Since the beginning of 2025, the price of one dollar in Indian rupees has gone up by more than 6%. Over this shorter horizon, several other emerging-market currencies have performed better. However, when the frame is widened to a six-year window beginning February 2020, most major emerging-market currencies, including the Indian rupee, have weakened against the dollar by a similar magnitude.
Countries that run current account deficits are inherently vulnerable during periods of geopolitical discontinuity, as cross- border capital flows become sensitive to political signals. Money is no longer neutral.
Countries that have built a strong manufacturing base, export manufactured goods and run external surpluses have enjoyed strong and stable currencies in the post-Bretton Woods era. But they did so at a time when the climate was not a pressing concern and energy-transition considerations were distant. They were also not required to reckon with a hyper-competitive manufacturing powerhouse like China, which posted a trade surplus exceeding $1 trillion in 2025.
At the same time, manufactured goods and primary as well as intermediate inputs have become part of the strategic balancing that countries engage in. As a result, indigenization has acquired an urgency that did not exist even half-a-decade ago. Further, rapid advances in artificial intelligence over the last year have raised new questions for a nation that needs to generate at least 8 million jobs annually.
These themes frame the issues that the Economic Survey for 2025-26 wrestles with. In addition, the questions that it attempts to answer include: Has India done enough to lift its growth rate and sustain it? How should India go about pursuing the twin imperatives of indigenization and enhancing export competitiveness? How does one achieve a structural reduction in the cost of capital, which is an important input cost?
The state has to organize and equip itself differently than before to respond to these questions and deliver on development in the backdrop of an unprecedented global environment.

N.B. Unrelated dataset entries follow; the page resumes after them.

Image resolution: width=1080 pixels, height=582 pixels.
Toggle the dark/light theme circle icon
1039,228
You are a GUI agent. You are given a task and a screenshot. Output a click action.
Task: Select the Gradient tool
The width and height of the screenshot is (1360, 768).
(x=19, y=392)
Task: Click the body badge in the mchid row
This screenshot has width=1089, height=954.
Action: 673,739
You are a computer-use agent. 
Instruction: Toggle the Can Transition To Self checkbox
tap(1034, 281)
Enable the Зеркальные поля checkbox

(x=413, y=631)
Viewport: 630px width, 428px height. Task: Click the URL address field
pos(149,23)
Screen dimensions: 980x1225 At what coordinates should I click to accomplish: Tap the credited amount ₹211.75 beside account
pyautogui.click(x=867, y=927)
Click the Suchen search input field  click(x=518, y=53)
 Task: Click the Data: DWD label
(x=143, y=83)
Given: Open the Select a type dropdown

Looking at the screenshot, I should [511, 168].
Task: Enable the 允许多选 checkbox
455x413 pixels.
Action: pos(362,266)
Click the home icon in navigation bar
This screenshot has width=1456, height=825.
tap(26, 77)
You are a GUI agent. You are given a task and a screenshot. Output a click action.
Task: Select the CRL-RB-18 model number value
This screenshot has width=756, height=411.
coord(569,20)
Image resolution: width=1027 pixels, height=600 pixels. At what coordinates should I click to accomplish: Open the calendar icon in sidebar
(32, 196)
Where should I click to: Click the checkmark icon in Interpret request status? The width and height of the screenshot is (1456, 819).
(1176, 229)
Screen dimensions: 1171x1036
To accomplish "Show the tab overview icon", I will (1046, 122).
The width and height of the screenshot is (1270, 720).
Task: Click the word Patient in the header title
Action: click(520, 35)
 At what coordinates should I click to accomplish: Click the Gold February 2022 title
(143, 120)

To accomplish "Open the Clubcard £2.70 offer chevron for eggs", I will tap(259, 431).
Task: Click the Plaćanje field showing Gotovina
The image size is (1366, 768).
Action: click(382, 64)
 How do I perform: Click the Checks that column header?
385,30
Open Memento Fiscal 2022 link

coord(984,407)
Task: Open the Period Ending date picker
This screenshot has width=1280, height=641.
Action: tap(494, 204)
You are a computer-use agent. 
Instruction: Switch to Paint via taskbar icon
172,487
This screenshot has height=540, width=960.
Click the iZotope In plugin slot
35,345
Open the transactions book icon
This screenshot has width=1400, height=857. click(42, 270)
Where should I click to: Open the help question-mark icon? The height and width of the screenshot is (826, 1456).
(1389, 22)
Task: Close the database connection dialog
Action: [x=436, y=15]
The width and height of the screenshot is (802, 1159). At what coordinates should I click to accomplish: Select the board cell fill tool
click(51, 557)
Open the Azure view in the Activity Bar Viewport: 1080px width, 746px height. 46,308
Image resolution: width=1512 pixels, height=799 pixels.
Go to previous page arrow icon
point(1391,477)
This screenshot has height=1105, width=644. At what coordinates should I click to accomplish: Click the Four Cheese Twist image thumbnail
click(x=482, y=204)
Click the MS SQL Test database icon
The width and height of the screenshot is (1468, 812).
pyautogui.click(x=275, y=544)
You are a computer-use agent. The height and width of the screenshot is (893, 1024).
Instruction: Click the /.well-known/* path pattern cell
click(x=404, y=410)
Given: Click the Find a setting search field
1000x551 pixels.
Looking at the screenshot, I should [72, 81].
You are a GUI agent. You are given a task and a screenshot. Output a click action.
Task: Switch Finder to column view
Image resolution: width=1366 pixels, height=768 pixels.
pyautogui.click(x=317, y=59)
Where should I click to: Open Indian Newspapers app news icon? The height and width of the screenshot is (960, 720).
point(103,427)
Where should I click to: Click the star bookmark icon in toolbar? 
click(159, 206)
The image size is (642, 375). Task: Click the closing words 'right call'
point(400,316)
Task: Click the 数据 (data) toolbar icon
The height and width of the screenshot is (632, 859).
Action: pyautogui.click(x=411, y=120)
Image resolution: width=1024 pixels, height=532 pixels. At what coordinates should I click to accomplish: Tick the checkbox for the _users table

Generally, analyses in the public domain focus on the role of public policy in addressing national priorities. Democratic governments indeed have a large share of responsibility in shaping the vision and guiding its realization. But nation-building is a collective endeavour. Wealthier nations did not reach their present position on the strength of the state alone; corporate leadership also played a role that extended beyond narrow balance-sheet considerations. Can, and will, India’s private sector leadership rise to the occasion?
While it is generally true that leaders inspire people, the converse is equally true and possible. Citizens have an important role in the nation’s progress. Each takes a cue from the other. The trade-off between instant and delayed gratification matters in individual and public affairs.
The choices people make about the food they eat, the data they consume, the respect they accord public goods and the fiscal support they expect from the government dictate the policy choices the government makes. These expectations and their fulfilment, or lack thereof, influence not only the nation’s short-term growth trajectory, but also its long-term prospects.
The Economic Survey aims to inform the public about the state of the economy and stimulate discussion on the issues confronting both the governed and the governing, the paths that lie ahead and the ones they must decide to tread. Given the depth and breadth of topics to be covered, the Economic Survey this time is longer than usual. It is also organized differently from previous editions.
India offers unparalleled scope for policymakers, students, teachers and practitioners to contribute to and learn from its exciting growth prospects. We hope that the latest edition of the Economic Survey will serve as both a milestone and signpost in this journey.
The author is chief economic advisor to the Government of India.